Francia, el primer país de la UE que podría aplicar una economía de guerra

Beatriz Juez PARÍS / COLPISA

INTERNACIONAL

Sébastien Lecornu y Macron, el miércoles de la semana pasada.
Sébastien Lecornu y Macron, el miércoles de la semana pasada. LUDOVIC MARIN | REUTERS

El ministro de Defensa anuncia la posibilidad de dar prioridad a los pedidos militares y hacer «requisiciones» para aumentar la producción

27 mar 2024 . Actualizado a las 22:09 h.

Francia no excluye llevar a cabo «requisiciones» en la industria de armamento para acelerar la producción y apoyar así mejor a Ucrania en un contexto de «economía de guerra», según reveló por sorpresa el ministro de Defensa, Sébastien Lecornu. «Por primera vez, no excluyo utilizar lo que la ley permite hacer al ministro y al delegado general para el armamento; es decir, que si la cuenta no está en materia de cadencia o de plazos de producción, hacer requisiciones cuando proceda o hacer valer el derecho de priorización».

Su anuncio acentúa la línea que parece haber marcado el presidente galo, Emmanuel Macron, de pretender asumir el liderazgo político de la UE frente a la agresión rusa en Ucrania, que visibilizó cuando instó recientemente a estudiar el envío de tropas de la OTAN a la antigua república soviética. Aparte del rechazo de una amplia mayoría de países aliados, sus manifestaciones han «enfurecido» a EE UU, según informó ayer el canal Bloomberg, por el riesgo de «fomentar un enfrentamiento con Rusia». Funcionarios estadounidenses señalaron que las palabras de Macron «no fueron muy inteligentes desde el punto de vista de la seguridad operativa». Ahora, su responsable de Defensa explicó que no excluye las «requisiciones de personal, de stocks y de instrumentos de producción» para dedicarlos a la fabricación de material militar. Algo parecido a lo que ha hecho la propia Rusia, que ha reconvertido fábricas y cadenas de producción a fines militares y multiplicado los turnos de trabajo de los empleados.
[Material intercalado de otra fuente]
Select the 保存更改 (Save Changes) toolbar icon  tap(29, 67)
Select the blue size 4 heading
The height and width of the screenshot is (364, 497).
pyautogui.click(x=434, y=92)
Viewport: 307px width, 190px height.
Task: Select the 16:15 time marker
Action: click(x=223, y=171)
Lecornu admitió que la requisición es «el instrumento más duro del arsenal jurídico». «Por el momento, no está sobre la mesa. Pero lo cito porque existe y porque crea legibilidad para todo el mundo y no habrá sorpresas». Antes de esa medida, el ministro consideró que «en las próximas semanas» el Gobierno podría «hacer valer el derecho de priorización. Es decir, cuando se tiene una empresa o subcontratista que producen a la vez objetos civiles y objetos militares, se ordena a la empresa realizar el pedido militar antes que el pedido civil».

A su juicio, los plazos de entrega de misiles antiaéreos de largo alcance Aster, producidos entre Francia e Italia por MBDA, son demasiado amplios. Por eso, no descarta que se vaya a pedir próximamente a sus subcontratistas que prioricen los encargos militares frente a los civiles. El Ejecutivo trataría de responder así a la demanda de proyectiles para Ucrania, pero también a sus necesidades en el nuevo teatro del mar Rojo, donde sus fragatas hacen frente a los ataques de los hutíes.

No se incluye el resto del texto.